Copyright

Copyright © 2019 Balasys IT Ltd.. All rights reserved. This document is protected by copyright and is distributed under licenses restricting its use, copying, distribution, and decompilation. No part of this document may be reproduced in any form by any means without prior written authorization of Balasys.

This documentation and the product it describes are considered protected by copyright according to the applicable laws.

This product includes software developed by the OpenSSL Project for use in the OpenSSL Toolkit (http://www.openssl.org/). This product includes cryptographic software written by Eric Young (eay@cryptsoft.com)

Linux™ is a registered trademark of Linus Torvalds.

Windows™ 10 is registered trademarks of Microsoft Corporation.

The Balasys™ name and the Balasys™ logo are registered trademarks of Balasys IT Ltd.

The Proxedo™ name and the Proxedo™ logo are registered trademarks of Balasys IT Ltd.

AMD Ryzen™ and AMD EPYC™ are registered trademarks of Advanced Micro Devices, Inc.

Intel® Core™ and Intel® Xeon™ are trademarks of Intel Corporation or its subsidiaries in the U.S. and/or other countries.

All other product names mentioned herein are the trademarks of their respective owners.

DISCLAIMER

Balasys is not responsible for any third-party websites mentioned in this document. Balasys does not endorse and is not responsible or liable for any content, advertising, products, or other material on or available from such sites or resources. Balasys will not be responsible or liable for any damage or loss caused or alleged to be caused by or in connection with use of or reliance on any such content, goods, or services that are available on or through any such sites or resources.

2023-12-07 .Copyright

The following new features, bug fixes and improvements have been completed for Release 4.8.0 Proxedo API Security.

Features

  • Swagger Editor
    PAS now supports inline editing of Swagger, OpenAPI 3.0, and OpenAPI 3.1 File bricks.

  • New File brick types and validations for TLS-related files
    TLS configuration has been made easier with new File brick types for files used in TLS components. The new types are Diffie-Hellman Parameters, TLS Key, Client Certificate, and Server Certificate, and all come with relevant validations to ensure configuration correctness. The Generic File brick type has been obsoleted and removed.

  • PAS now exposes the configuration version through SNMP
    The version of the currently running configuration is now accessible via SNMP. The version starts from zero, and incremented by one every time the configuration is applied.

Bug Fixes

  • Error during configuring Elastic Insight Target
    If an Elastic Insight Target was not fully configured before saving or validating, then an error was produced. This has been corrected.

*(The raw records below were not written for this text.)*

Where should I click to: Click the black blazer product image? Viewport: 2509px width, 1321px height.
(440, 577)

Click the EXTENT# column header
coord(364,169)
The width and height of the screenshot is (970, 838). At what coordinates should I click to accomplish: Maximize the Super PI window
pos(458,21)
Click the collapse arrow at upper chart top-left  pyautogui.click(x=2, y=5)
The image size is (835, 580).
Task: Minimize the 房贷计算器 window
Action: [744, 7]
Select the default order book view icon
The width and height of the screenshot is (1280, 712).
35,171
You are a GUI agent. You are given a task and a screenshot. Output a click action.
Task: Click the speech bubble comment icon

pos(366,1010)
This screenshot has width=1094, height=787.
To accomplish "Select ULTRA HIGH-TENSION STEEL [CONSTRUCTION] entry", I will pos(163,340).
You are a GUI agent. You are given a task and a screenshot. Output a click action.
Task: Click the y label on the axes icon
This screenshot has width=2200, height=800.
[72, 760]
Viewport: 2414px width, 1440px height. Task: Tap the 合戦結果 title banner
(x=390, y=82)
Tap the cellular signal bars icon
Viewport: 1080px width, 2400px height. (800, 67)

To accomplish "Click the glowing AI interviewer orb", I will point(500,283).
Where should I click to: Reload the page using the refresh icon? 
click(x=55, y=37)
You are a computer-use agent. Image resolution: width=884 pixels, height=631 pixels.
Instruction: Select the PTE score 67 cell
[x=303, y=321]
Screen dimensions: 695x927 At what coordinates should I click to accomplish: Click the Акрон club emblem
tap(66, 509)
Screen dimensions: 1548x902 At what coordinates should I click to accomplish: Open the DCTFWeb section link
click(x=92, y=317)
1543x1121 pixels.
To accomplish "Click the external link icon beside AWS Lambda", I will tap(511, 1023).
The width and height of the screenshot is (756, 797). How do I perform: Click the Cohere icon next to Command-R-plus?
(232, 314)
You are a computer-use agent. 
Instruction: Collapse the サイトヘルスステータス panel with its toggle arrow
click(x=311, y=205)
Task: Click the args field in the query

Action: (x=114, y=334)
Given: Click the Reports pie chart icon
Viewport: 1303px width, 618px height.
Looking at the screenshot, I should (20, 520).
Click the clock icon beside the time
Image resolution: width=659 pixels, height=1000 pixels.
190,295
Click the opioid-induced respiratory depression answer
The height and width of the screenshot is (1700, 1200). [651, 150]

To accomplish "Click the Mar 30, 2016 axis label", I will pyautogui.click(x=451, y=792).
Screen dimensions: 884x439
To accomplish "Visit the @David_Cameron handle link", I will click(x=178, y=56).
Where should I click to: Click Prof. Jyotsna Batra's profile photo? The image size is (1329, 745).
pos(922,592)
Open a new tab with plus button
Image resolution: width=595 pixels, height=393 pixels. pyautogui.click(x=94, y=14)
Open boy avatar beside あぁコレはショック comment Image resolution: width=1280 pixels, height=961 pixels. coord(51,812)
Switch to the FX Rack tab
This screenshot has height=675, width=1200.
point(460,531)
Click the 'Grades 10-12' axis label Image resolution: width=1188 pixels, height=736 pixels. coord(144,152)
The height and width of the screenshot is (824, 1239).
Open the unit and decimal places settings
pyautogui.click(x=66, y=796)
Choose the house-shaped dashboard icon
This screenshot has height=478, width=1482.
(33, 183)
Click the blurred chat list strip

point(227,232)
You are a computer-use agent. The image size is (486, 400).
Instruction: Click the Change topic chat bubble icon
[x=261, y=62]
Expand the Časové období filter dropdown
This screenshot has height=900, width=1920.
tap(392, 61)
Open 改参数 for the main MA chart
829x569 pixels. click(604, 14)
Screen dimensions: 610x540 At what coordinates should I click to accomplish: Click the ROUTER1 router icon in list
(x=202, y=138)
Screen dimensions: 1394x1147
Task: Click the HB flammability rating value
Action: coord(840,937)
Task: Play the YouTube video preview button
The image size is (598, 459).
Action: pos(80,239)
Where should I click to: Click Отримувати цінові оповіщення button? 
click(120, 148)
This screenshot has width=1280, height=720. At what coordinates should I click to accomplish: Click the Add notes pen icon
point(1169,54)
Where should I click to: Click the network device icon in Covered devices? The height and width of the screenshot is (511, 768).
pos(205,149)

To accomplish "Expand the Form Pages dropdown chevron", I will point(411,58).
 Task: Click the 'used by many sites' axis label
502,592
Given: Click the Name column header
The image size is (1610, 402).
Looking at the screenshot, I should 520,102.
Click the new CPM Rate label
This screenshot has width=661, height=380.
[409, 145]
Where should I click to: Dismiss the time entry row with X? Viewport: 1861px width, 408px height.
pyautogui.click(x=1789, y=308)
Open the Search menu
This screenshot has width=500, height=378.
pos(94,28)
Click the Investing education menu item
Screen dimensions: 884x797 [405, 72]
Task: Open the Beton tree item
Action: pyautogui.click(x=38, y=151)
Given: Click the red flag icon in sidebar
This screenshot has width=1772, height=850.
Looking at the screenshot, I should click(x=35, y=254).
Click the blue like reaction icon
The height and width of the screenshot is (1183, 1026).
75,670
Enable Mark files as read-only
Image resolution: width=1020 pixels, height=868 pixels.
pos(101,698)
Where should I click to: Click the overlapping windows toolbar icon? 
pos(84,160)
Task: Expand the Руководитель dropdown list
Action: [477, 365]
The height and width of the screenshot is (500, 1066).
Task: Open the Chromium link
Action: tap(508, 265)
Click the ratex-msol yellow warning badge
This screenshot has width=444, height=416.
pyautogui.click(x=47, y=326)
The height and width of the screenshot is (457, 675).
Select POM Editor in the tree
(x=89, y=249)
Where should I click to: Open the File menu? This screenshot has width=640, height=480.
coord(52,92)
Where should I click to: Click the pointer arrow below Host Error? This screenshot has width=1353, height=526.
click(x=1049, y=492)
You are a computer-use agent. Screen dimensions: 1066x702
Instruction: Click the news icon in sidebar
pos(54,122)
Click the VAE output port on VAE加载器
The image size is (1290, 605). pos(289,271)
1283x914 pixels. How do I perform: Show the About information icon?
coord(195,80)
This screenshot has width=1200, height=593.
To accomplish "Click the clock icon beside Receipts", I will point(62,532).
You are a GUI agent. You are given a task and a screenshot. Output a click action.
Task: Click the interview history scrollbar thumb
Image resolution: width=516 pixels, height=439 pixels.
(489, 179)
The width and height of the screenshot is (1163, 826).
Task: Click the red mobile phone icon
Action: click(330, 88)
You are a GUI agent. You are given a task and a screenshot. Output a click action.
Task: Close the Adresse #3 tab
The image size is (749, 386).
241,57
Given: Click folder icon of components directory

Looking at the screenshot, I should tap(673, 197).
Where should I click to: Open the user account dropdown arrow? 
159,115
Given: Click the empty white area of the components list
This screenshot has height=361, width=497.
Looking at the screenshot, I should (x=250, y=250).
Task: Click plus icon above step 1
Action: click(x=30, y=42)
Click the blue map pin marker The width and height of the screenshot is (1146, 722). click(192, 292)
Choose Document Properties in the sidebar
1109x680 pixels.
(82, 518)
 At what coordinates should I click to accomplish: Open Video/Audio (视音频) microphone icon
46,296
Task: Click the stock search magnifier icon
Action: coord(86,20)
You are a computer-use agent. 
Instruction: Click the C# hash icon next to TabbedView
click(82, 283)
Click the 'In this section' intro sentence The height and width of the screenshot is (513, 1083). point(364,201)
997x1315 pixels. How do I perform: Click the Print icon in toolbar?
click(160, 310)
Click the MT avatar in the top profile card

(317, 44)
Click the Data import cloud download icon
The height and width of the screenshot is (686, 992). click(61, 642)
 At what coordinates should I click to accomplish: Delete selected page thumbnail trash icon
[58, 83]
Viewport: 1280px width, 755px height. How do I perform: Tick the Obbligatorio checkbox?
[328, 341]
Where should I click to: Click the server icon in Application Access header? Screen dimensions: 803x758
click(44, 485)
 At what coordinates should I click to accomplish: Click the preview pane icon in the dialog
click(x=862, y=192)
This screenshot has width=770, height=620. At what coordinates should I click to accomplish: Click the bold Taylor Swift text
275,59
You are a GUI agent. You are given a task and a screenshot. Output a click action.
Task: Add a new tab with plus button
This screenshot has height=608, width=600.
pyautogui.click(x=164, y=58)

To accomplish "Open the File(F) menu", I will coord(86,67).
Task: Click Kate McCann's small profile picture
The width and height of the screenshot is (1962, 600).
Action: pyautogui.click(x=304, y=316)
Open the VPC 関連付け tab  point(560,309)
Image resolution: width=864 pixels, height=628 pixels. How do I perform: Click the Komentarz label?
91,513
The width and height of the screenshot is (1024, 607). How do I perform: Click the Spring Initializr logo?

  • Server Port is not editable on Backend
    A previously defined Port value in the Backend component’s Servers list failed with a validation error when it was edited. This has been corrected.

  • Some fields of Syslog and Elastic TLS are missing from the table view
    The values of the Certificate File and Key File fields of Syslog TLS and Elastic TLS have been missing from the table view. This has been corrected.

  • Certain Matcher configurations break the table view
    The table view of Matchers could fail to display if Matchers were configured with Status Class or Range comparators. This has been corrected.

  • Miscellaneous fixes

    • Several UI labels have been changed to be correctly capitalized.

    • pas-checkconfig scripts now explicitly report success or failure.

    • If the core component has been started before a license file was supplied, then services failed with a misleading error message and a directory appeared in place of the license file. This has been corrected.

    • The Storage component’s health checks timed out in high-performance scenarios, which led to possible state toggling on the Status page. This has been corrected.

    • Validating Swagger schema files with no type defined for endpoint request parameters resulted in a server error. This has been corrected.

    • The File brick’s content could not be replaced after the File brick was saved empty. This has been corrected.

    • The UI did not support configuring XSD Enforcers for the request direction of API calls. This has been corrected.

Improvements

  • The default ports for Syslog Insight Targets have changed
    In Syslog Insight Targets, the default port numbers for remote connections were 541 if the protocol was TCP and 601 if it was UDP. This has been changed to be in line with the recommendations in the related RFCs: 601 for TCP, 514 for UDP, and 6514 for TLS over TCP.

  • Flow Director performance has been improved
    Flow Director now uses much less CPU while processing calls, this can lead to better response times and more requests processed.

  • Sorted tables
    Table views of components are now alphabetically sorted by default.

  • Reorganized fields
    Several component fields have been reorganized on the UI to be more straightforward.

  • Enhanced container security in Kubernetes
    Required container capabilities in Kubernetes have been reduced to a minimal set.

  • Improved validation in Backend components
    The hostname elements in the Servers list of Backend components are now validated more thoroughly.